One important exception, however, is that \(\mathbf{A}\mathbf{B}\neq \mathbf{B}\mathbf{A}\); the order of matrix multiplication matters, and we must remember to, for instance, “left multiply” both sides of an equation by a matrix \(\mathbf{M}\) to preserve equality.

Inner and outer products

Suppose \(\mathbf{u}\) and \(\mathbf{v}\) are two \(n \times 1\) vectors. We can’t multiply them in the sense defined above, \(\mathbf{u}\mathbf{v}\), because the number of columns of \(\mathbf{u}\), 1, doesn’t match the number of rows of \(\mathbf{v}\), n. However, there are two ways in which vectors of the same dimension can be multiplied.

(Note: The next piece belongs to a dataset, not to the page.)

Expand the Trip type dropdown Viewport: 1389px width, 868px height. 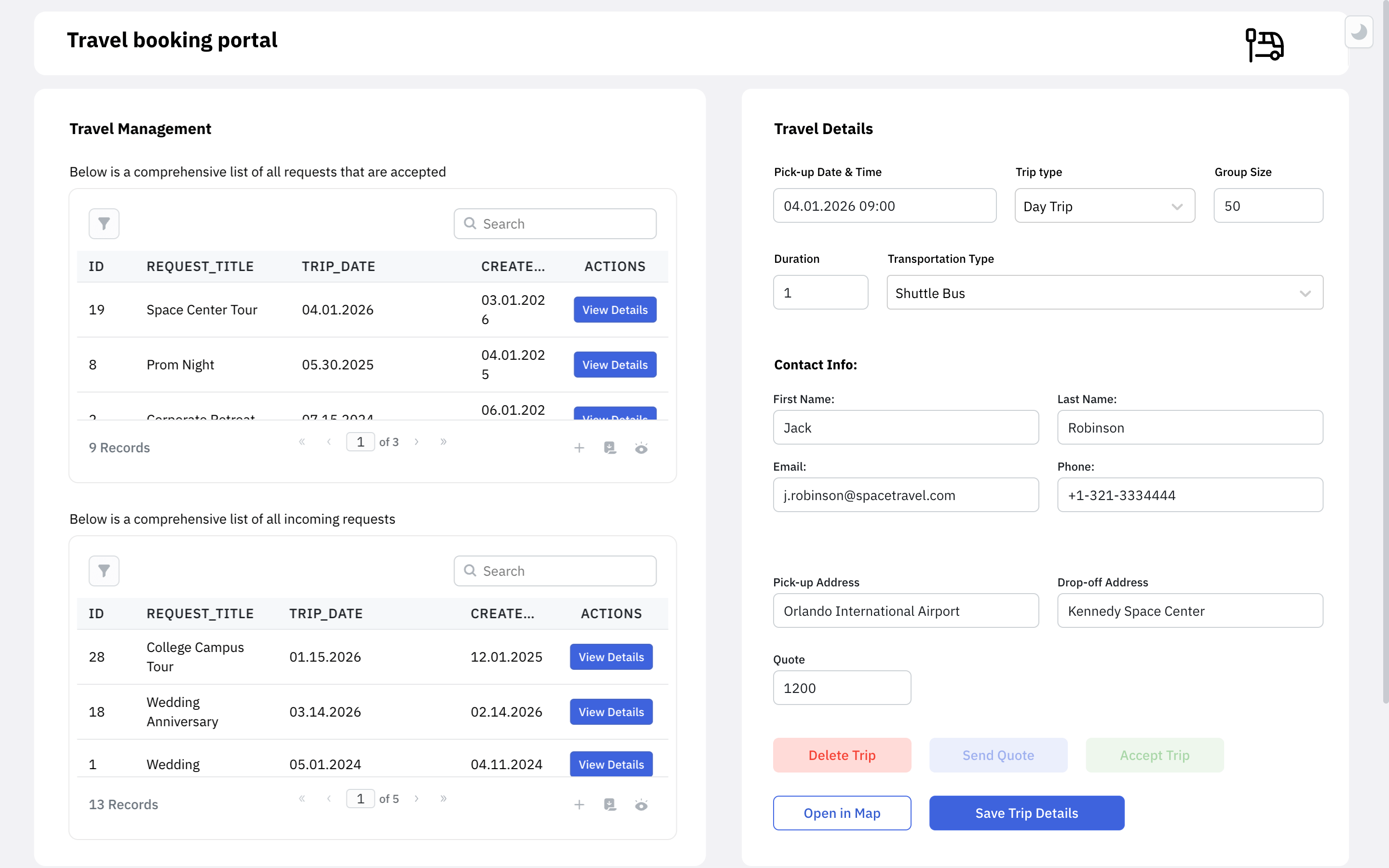(x=1104, y=206)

The first is called the inner product (also, the “cross product”):

\[\begin{align*} \mathbf{u}^{\scriptstyle\top}\mathbf{v}&= \sum_j u_j v_j \\ \left[\begin{array}{rr} 3 & 2 \end{array} \right] \left[\begin{array}{r} 2 \\ -1 \end{array}\right] &= 6 - 2 = 4. \end{align*}\]

Note that when we multiply matrices, the element \((\mathbf{A}\mathbf{B})_{ij}\) is equal to the inner product of the ith row of \(\mathbf{A}\) and the jth column of \(B\).

The second way of multiplying two vectors is called the outer product:

\[\begin{align*} (\mathbf{u}\mathbf{v}^{\scriptstyle\top})_{ij} &= u_i v_j \\ \left[\begin{array}{r} 3 \\ 2 \end{array} \right] \left[\begin{array}{rr} 2 & -1 \end{array}\right] &= \left[\begin{array}{rr} 6 & -3 \\ 4 & -2 \end{array}\right] \end{align*}\]

Note that the inner product returns a scalar number, while the outer product returns an \(n \times n\) matrix.